Get up to 80 % extra points for free! More info:

Lesson 4 - Working with XML files in PHP

In the previous lesson, Working with CSV files in PHP , we learnt to work with files using resources, about CSV files, and we used our knowledge in a practical example.

In this lesson, we will take a look at working with another file format that we mentioned in the introductory lesson of this course - XML. Here are two ways to access XML files:

  • SAX method (S imple A PI for X ML) - classes XMLWriter and XMLReader and
  • SimpleXML class.

Unlike the previous lessons, in which we only worked with functions, we will now move to object-oriented programming.

XML generation by SAX method - XMLWriter

We are getting inspiration from the article Introduction to XML and writing by SAX in the C# course and we will write a similar script in PHP. We will also use the same input data:

$users = new Users();
$users->Add(new User("Paul Goodman", 22, new OurDate(2000, 3, 21)));
$users->Add(new User("John Newlands", 31, new OurDate(2012, 10, 30)));
$users->Add(new User("Thomas Heart", 16, new OurDate(2011, 1, 12)));

XMLWriter class to generate XML using the SAX method:

$out = new XMLWriter();
$out->openMemory();
$out->startDocument('1.0', 'UTF-8');
$out->setIndent(TRUE);

$users->exportXML($out);

$out->endDocument();
echo $out->outputMemory(TRUE);

The most interesting method is probably exportXML() of the $users object. Other commands only set output parameters (XML version and encoding, indentation, etc.).

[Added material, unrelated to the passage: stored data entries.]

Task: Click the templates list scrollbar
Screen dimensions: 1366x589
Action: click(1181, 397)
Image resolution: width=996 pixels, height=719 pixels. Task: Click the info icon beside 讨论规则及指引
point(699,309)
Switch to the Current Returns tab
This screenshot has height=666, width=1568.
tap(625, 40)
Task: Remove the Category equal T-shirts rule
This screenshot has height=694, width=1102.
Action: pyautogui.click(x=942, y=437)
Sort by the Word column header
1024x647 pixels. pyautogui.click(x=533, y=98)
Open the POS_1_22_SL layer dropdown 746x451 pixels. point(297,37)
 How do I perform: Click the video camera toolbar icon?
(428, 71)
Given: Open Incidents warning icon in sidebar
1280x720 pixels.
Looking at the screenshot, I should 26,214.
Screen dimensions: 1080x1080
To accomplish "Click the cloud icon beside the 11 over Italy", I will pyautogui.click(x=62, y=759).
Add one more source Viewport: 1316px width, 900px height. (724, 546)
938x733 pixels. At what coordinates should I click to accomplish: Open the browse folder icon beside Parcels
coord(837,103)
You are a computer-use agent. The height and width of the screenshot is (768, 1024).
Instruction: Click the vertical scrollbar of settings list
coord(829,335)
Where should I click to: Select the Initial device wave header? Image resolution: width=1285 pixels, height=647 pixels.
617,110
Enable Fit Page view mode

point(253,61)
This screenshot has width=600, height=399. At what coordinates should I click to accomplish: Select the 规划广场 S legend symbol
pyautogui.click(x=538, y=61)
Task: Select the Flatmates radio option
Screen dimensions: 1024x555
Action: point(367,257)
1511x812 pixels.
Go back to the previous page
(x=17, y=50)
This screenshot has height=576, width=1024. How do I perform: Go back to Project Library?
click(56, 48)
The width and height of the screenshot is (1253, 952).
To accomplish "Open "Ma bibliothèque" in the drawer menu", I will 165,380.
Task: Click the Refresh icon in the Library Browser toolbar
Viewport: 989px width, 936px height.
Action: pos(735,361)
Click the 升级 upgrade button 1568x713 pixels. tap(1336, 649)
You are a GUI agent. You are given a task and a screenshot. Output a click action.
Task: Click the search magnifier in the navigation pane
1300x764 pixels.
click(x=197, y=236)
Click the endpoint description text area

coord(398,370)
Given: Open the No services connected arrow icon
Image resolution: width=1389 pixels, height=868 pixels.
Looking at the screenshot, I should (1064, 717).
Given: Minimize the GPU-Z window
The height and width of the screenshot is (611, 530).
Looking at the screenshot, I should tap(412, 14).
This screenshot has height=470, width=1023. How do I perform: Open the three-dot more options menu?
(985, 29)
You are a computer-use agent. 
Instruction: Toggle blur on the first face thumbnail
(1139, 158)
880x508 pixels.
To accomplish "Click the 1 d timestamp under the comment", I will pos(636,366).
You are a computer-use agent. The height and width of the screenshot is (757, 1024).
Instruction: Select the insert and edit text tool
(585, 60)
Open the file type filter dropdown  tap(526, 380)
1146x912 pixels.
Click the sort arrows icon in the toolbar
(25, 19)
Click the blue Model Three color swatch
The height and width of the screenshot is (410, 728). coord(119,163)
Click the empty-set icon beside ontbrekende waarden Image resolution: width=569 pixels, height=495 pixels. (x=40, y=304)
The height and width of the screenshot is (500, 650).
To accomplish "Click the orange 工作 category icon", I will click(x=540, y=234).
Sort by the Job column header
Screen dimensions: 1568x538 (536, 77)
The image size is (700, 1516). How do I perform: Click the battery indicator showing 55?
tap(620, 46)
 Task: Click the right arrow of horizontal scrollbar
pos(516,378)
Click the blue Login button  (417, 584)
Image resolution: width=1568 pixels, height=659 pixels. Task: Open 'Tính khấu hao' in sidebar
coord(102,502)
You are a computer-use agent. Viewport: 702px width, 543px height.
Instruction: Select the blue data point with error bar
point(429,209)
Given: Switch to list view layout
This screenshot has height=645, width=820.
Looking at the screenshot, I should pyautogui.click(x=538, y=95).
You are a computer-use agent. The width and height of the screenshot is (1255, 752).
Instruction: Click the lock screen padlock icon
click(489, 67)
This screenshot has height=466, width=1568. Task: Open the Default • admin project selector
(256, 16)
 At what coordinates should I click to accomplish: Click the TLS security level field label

The Users class has two methods:

  • first to add another user and
  • the second to export the resulting XML:
class Users{
  private $list = array();

  public function Add($user) {
    $this->list[] = $user;
  }

  public function exportXML($out) {
    $out->startElement('users');
    foreach($this->list as $user) {
      $user->exportXML($out);
    }
    $out->endElement();
  }
}

The User class contains 3 attributes, but it's no problem to add more as needed:

class User {
  private $name;
  private $age;
  private $registration_date;

  public function __construct($name, $age, $registration_date) {
    $this->name= $name;
    $this->age = $age;
    $this->registration_date = $registration_date;
  }

  public function exportXML($out) {
    $out->startElement('user');
    $out->writeAttribute('age', $this->age);
    $out->writeElement('name', $this->name);
    $this->registration_date->exportXML($out);
    $out->endElement();
  }
}

We can see that the variable for the $name is added as an element, but $age only as an attribute. In reality, it would be more advantageous to use the year of birth instead of age, but I wanted the data structure to be similar to the referenced article.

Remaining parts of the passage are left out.